Posts Tagged science

why what is

 

What I find most fascinating about science is that, when combined with a natural human inclination to wonder, and therefore to invent religious perspectives – read metaphysical and contemplation – a real potential for true understanding emerges. true observation of what really is combined with intuitive understanding of why.

Science by itself isn’t enough, although it’s discipline and focus and precision are wonderful, and it’s ability to reveal actual process, and to show how the world about us operates. But it has to be combined with an open mind and a sense that anything is possible in order to deal with the why question. And for that to happen, you have to be infatuated with the puzzling, astonishing and beautiful nature of what you’re seeing, and to want to understand it, and the truth that underlies it. And to wonder why and how it’s beautiful, and what that might mean.

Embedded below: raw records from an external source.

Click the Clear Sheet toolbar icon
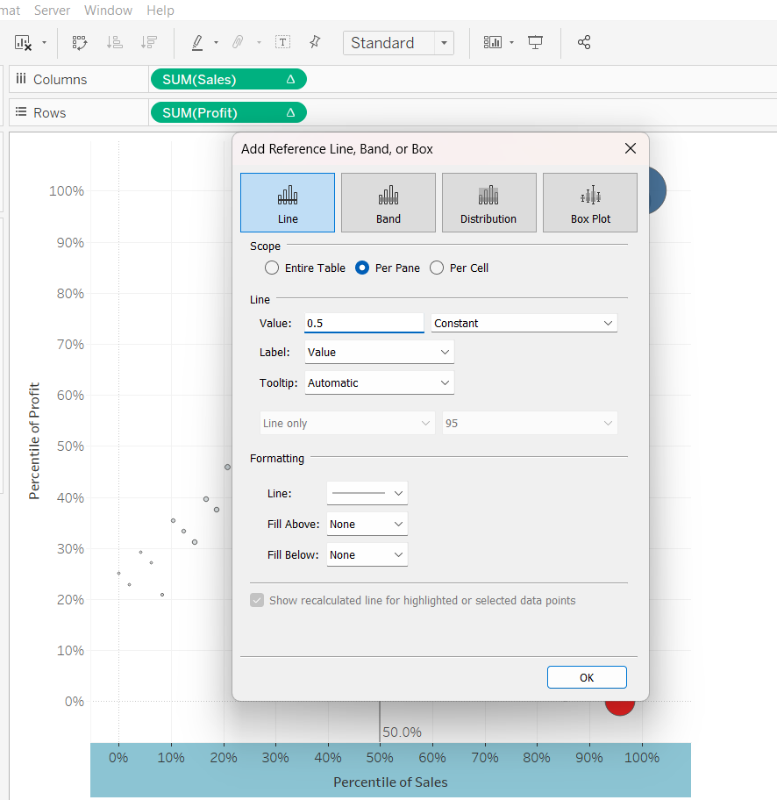The height and width of the screenshot is (800, 777). tap(23, 42)
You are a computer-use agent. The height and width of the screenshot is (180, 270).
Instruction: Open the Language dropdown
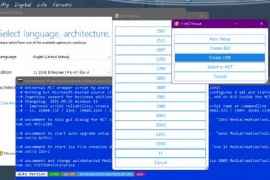(x=71, y=57)
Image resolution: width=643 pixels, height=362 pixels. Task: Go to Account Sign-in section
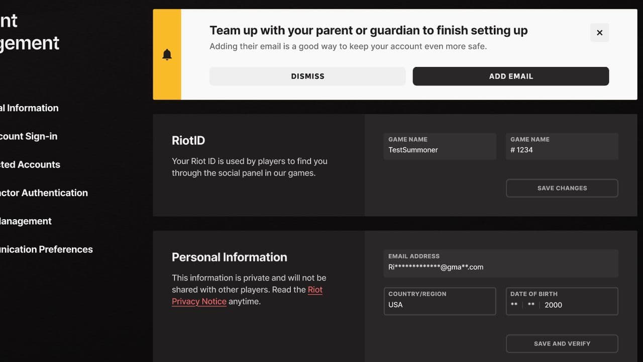29,136
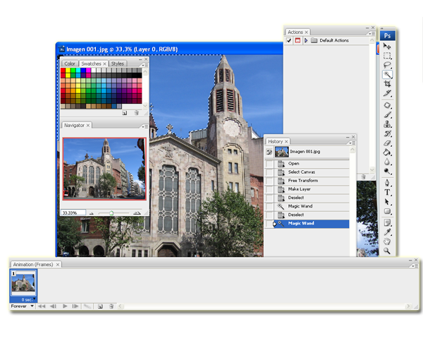The image size is (423, 353).
Task: Select the Rectangular Marquee tool
Action: pos(388,56)
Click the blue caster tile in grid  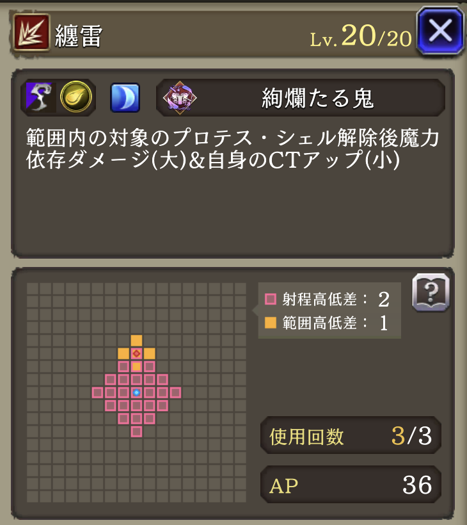coord(136,392)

This doesn’t imply a religious – and therefore inexplicable and often nonsensical – requirement to true understanding. It means that science and the scientific method can take us so far at any given point in understanding, and to progress further, we need also to accept intuition and imagination as useful tools in determining the veracity of what we know, and how to determine a way forward. Sometimes intuition gives us a picture of scenarios that seem to be outlandish and unlikely.  Or they might suggest factors that are a result of process – for example, if math explains all process, perhaps beauty is an emergent property of a level of understanding that we should appreciate having been achieved as a result of process.

This combination of wanting to understand the process, but also needing to know the why, and to be willing to accept that beauty is also a significant factor, must surely be why intelligence has come to be. The universe must know itself, otherwise why is it?

Careful analysis and understanding of the process needs to be combined with a deeper knowledge, which is why what is is, in order to sum a truth that’s beyond merely factual. Because it’s only subjective experience that gives rise to factual experience. So where does that deeper interpretation of why that experience was possible come from? Where does objective understanding come from?

This is the thing that puzzles and intrigues me. Understanding how things happen is one thing, understanding why they are is something at a different level.

EDIT: Quote ” Something there is that can refresh and revivify older people: joy in the activities of the younger generation — a joy, to be sure, that is clouded by dark forebodings in these unsettled times. And yet, as always, the springtime sun brings forth new life, and we may rejoice because of this new life and contribute to its unfolding; and Mozart remains as beautiful and tender as he always was and always will be. There is, after all, something eternal that lies beyond the hand of fate and of all human delusions. And such eternals lie closer to an older person than to a younger one oscillating between fear and hope. For us, there remains the privilege of experiencing beauty and truth in their purest forms.” (Albert Eintein)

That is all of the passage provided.